> [What you should do]: Starting at the first line of the data below, write out each line exactly until you reach the line containing "Turbo Rebuild Kits (73, 2387)", and include that line too.

Start of Given data

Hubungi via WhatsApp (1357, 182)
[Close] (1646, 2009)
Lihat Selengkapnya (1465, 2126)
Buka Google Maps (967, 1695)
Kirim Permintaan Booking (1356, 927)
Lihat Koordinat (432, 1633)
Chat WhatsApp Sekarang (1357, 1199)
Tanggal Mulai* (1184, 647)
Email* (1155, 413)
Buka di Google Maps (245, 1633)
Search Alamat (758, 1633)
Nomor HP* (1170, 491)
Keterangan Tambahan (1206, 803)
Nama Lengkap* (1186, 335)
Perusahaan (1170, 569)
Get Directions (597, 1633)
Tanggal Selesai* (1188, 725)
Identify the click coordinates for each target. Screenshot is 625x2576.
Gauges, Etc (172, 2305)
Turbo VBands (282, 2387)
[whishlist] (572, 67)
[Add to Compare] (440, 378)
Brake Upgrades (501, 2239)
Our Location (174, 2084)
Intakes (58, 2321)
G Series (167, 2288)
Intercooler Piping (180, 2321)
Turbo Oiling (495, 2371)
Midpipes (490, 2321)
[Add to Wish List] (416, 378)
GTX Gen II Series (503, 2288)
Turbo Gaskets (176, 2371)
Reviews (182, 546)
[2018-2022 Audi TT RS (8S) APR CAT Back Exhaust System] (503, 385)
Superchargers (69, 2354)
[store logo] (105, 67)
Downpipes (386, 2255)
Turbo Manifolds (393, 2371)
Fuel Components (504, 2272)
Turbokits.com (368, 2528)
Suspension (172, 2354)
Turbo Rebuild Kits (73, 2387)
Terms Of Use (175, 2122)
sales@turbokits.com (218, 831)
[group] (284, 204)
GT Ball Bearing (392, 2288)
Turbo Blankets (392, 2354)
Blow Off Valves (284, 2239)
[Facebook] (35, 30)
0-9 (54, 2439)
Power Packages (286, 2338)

End of Given data

> [Output of the exercise]:
Hubungi via WhatsApp (1357, 182)
[Close] (1646, 2009)
Lihat Selengkapnya (1465, 2126)
Buka Google Maps (967, 1695)
Kirim Permintaan Booking (1356, 927)
Lihat Koordinat (432, 1633)
Chat WhatsApp Sekarang (1357, 1199)
Tanggal Mulai* (1184, 647)
Email* (1155, 413)
Buka di Google Maps (245, 1633)
Search Alamat (758, 1633)
Nomor HP* (1170, 491)
Keterangan Tambahan (1206, 803)
Nama Lengkap* (1186, 335)
Perusahaan (1170, 569)
Get Directions (597, 1633)
Tanggal Selesai* (1188, 725)
Identify the click coordinates for each target. Screenshot is 625x2576.
Gauges, Etc (172, 2305)
Turbo VBands (282, 2387)
[whishlist] (572, 67)
[Add to Compare] (440, 378)
Brake Upgrades (501, 2239)
Our Location (174, 2084)
Intakes (58, 2321)
G Series (167, 2288)
Intercooler Piping (180, 2321)
Turbo Oiling (495, 2371)
Midpipes (490, 2321)
[Add to Wish List] (416, 378)
GTX Gen II Series (503, 2288)
Turbo Gaskets (176, 2371)
Reviews (182, 546)
[2018-2022 Audi TT RS (8S) APR CAT Back Exhaust System] (503, 385)
Superchargers (69, 2354)
[store logo] (105, 67)
Downpipes (386, 2255)
Turbo Manifolds (393, 2371)
Fuel Components (504, 2272)
Turbokits.com (368, 2528)
Suspension (172, 2354)
Turbo Rebuild Kits (73, 2387)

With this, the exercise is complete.